Present the lines below again, exactly as they stand.

* [DATA UNDER STUDY]
═══

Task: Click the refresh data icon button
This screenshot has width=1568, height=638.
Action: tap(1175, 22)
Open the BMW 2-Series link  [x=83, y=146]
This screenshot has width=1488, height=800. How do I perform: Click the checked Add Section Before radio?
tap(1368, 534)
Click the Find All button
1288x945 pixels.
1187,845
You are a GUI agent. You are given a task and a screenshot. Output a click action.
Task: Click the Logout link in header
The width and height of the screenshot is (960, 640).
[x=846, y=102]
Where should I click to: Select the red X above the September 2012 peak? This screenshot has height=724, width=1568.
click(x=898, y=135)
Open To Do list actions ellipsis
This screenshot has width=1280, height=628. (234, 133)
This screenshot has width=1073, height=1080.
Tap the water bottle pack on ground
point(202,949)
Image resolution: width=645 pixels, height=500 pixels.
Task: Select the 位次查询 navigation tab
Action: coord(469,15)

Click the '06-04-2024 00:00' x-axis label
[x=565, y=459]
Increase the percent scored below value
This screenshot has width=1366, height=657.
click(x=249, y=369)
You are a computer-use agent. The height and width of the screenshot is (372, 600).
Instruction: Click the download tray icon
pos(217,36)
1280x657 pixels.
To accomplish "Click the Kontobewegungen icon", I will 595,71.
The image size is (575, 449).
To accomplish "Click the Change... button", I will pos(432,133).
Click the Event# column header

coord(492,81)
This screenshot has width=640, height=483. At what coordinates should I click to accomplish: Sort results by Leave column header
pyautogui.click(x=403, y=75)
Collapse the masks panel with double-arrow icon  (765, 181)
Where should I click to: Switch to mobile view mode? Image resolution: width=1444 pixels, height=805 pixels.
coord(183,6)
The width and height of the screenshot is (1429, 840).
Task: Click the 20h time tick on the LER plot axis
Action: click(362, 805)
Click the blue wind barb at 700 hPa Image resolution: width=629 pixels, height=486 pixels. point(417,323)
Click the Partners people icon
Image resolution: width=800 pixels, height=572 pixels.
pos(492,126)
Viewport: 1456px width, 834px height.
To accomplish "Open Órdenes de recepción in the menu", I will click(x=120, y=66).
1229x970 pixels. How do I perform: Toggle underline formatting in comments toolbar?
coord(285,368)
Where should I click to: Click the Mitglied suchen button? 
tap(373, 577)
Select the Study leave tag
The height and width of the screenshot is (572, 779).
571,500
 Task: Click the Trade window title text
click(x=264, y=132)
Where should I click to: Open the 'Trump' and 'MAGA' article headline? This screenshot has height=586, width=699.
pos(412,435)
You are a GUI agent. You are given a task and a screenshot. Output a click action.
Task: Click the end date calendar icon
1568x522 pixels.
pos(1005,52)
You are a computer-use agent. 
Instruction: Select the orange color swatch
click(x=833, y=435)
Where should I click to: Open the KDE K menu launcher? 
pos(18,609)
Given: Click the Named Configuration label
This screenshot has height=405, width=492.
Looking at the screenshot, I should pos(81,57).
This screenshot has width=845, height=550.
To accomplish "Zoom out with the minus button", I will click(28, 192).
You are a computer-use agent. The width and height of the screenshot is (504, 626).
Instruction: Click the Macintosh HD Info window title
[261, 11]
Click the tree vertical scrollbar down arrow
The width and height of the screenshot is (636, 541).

═══

* [RESULT OF THIS TASK]
Task: Click the refresh data icon button
This screenshot has width=1568, height=638.
Action: tap(1175, 22)
Open the BMW 2-Series link  [x=83, y=146]
This screenshot has width=1488, height=800. How do I perform: Click the checked Add Section Before radio?
tap(1368, 534)
Click the Find All button
1288x945 pixels.
1187,845
You are a GUI agent. You are given a task and a screenshot. Output a click action.
Task: Click the Logout link in header
The width and height of the screenshot is (960, 640).
[x=846, y=102]
Where should I click to: Select the red X above the September 2012 peak? This screenshot has height=724, width=1568.
click(x=898, y=135)
Open To Do list actions ellipsis
This screenshot has width=1280, height=628. (234, 133)
This screenshot has width=1073, height=1080.
Tap the water bottle pack on ground
point(202,949)
Image resolution: width=645 pixels, height=500 pixels.
Task: Select the 位次查询 navigation tab
Action: coord(469,15)

Click the '06-04-2024 00:00' x-axis label
[x=565, y=459]
Increase the percent scored below value
This screenshot has width=1366, height=657.
click(x=249, y=369)
You are a computer-use agent. The height and width of the screenshot is (372, 600).
Instruction: Click the download tray icon
pos(217,36)
1280x657 pixels.
To accomplish "Click the Kontobewegungen icon", I will 595,71.
The image size is (575, 449).
To accomplish "Click the Change... button", I will pos(432,133).
Click the Event# column header

coord(492,81)
This screenshot has width=640, height=483. At what coordinates should I click to accomplish: Sort results by Leave column header
pyautogui.click(x=403, y=75)
Collapse the masks panel with double-arrow icon  (765, 181)
Where should I click to: Switch to mobile view mode? Image resolution: width=1444 pixels, height=805 pixels.
coord(183,6)
The width and height of the screenshot is (1429, 840).
Task: Click the 20h time tick on the LER plot axis
Action: click(362, 805)
Click the blue wind barb at 700 hPa Image resolution: width=629 pixels, height=486 pixels. point(417,323)
Click the Partners people icon
Image resolution: width=800 pixels, height=572 pixels.
pos(492,126)
Viewport: 1456px width, 834px height.
To accomplish "Open Órdenes de recepción in the menu", I will click(x=120, y=66).
1229x970 pixels. How do I perform: Toggle underline formatting in comments toolbar?
coord(285,368)
Where should I click to: Click the Mitglied suchen button? 
tap(373, 577)
Select the Study leave tag
The height and width of the screenshot is (572, 779).
571,500
 Task: Click the Trade window title text
click(x=264, y=132)
Where should I click to: Open the 'Trump' and 'MAGA' article headline? This screenshot has height=586, width=699.
pos(412,435)
You are a GUI agent. You are given a task and a screenshot. Output a click action.
Task: Click the end date calendar icon
1568x522 pixels.
pos(1005,52)
You are a computer-use agent. 
Instruction: Select the orange color swatch
click(x=833, y=435)
Where should I click to: Open the KDE K menu launcher? 
pos(18,609)
Given: Click the Named Configuration label
This screenshot has height=405, width=492.
Looking at the screenshot, I should pos(81,57).
This screenshot has width=845, height=550.
To accomplish "Zoom out with the minus button", I will click(28, 192).
You are a computer-use agent. The width and height of the screenshot is (504, 626).
Instruction: Click the Macintosh HD Info window title
[261, 11]
Click the tree vertical scrollbar down arrow
The width and height of the screenshot is (636, 541).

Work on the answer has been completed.